Road paint - Tregeare
Can anyone suggest a way to remove white road paint which has splattered on my car and seems immovable ?
Road paint - Marc
I had the same problem about a year ago. I knew I had gone over the paint (no alternative) so as soon as I got home I set about it with a rag soaked in turps to get off the excess, regularly going over where I'd been with soapy water to wash off the turps residue.

Unfortunately as it was dark I didn't get it all off so the car was still spotted the next day. Once it's dry it's near impossible to shift. I tried both cellulose thinners and turps in moderation on the spots and it will come off eventually but you cannot rub too hard for obvious reasons. However, as these are both paint removing products I cannot recommend either to you as they may damage the finish on your car.
Road paint - Marc
Oh and get some mudflaps
Road paint - Sooty Tailpipes
You shouldn't be able to remove the paint, as it is not really paint, but melted plastic. The thermoplastic is supplied in meltable "poly" bags, i.e. you put the whole bag into the heating unit.
The thermoplastic consists of a light coloured aggregate, white pigment (titanium dioxide), glass beads and it is all held together with a thermoplastic resin

Are you sure it was road markings that caused the splashes, or just spilled paint? You see, I don't think road markings would splash, they may squash a bit while still soft, but they set pretty much as soon as they hit the cool tarmac.

Road paint - Tregeare
Thanks for the reply, even if it is a bit gloomy. As most of teh stuff is on the black plastic trim, I might try the Stanley knofie trick.

Here's a possibility: I have just come back from Spain and France - maybe their road finishes are less technically advanced than ours ?
Road paint - Wales Forester
Very careful use of a brand new stanley knife blade (not fitted into the handle assembly) may aid the removal, I cannot stress how careful you will need to be though, and the blade must be brand new and therefore perfectly true and nick free (in theory).

Good luck.
Road paint - Tregeare
Thanks for this - more helpful than the postings telling me that my problem cannot logically happen(come in David Blaine).

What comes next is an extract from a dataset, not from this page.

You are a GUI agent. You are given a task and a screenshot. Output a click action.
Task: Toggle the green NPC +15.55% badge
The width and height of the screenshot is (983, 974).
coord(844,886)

I may try the turps on the underside of the wheel arch - where there is no paint to worry about.

I have just come back from a long drive through France, Spain and Portugal - maybe I got done there because they don't have the same thermo-plastic stuff. I'll keep trying removal technicques (turps, ice cubes and Stanley knoves)and post notice of any (minor) successes.
Road paint - Dynamic Dave
IIRC, there was a previous thread on this. I've just spent 10 mins searching, but to no avail. Anyone else care to try? Is the original author of that thread still here?
Road paint - matt35 {P}
I don't recall the previous thread - but if this happened to me I would call the local council and ask them what they propose to do about it?
Along the lines of ' I was driving my car on a public road, some of your paint stuck to it, my car is damaged - how would you prefer to deal with this?'.
No doubt you will get better legal advice from some of our experts but I would suggest you start with going after the local people before you go after the contractors - if it was a big local contract they are probably in Tenerife already?
Road paint - LongDriver {P}
Try chilling the spots/lumps of thermoplastic roadline first with an ice cube or two.

This should make the plastic a) shrink slightly and thus reduce adhesion to car and b) make the thermoplastic more brittle and therefore should more readily be removed with a blade etc.

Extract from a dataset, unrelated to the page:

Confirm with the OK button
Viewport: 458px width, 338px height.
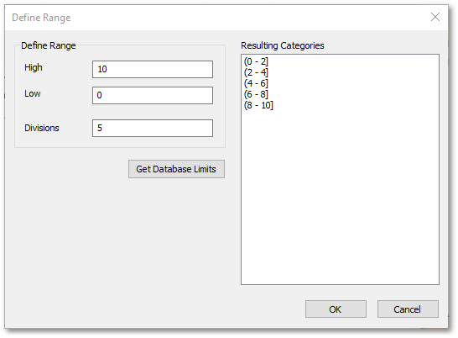[336, 309]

From experience of this stuff on road contracts I have managed, splashing of the stuff is very unlikely due to the consistency and loss of heat when applied to the road.

Some application wagons actually do SPRAY apply the stuff however, rather than the traditional 3 wheeled trolley and hand application pans, so you may have got a splash from spray application.

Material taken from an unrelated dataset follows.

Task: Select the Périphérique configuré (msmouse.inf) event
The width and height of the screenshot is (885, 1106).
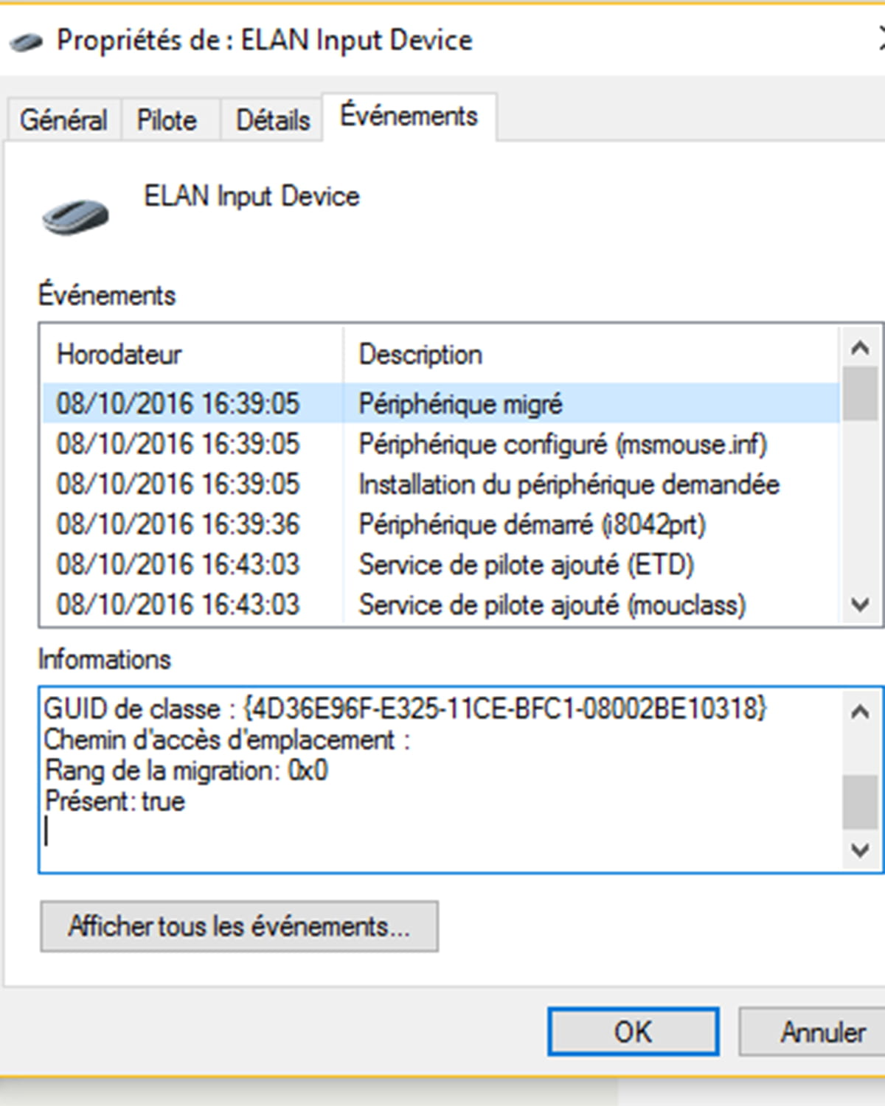Action: 441,444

There is nothing but plastic and reflective glass ballotini in the road marking material, often with sand added to bulk it out and increase skid resistance.

True anti-skid material seen at junctions, crossings and roundabouts is made from aluminium oxide and is mixed with similar thermoplastic for hot application, or alternatively with a two-pack resin for cold application.
Road paint - No Do$h
Here's the original thread on the subject:

Road paint - eMBe {P}
Here's the original thread on the subject: >>

I did wonder. But this explains how that thread from March 03 has become active !!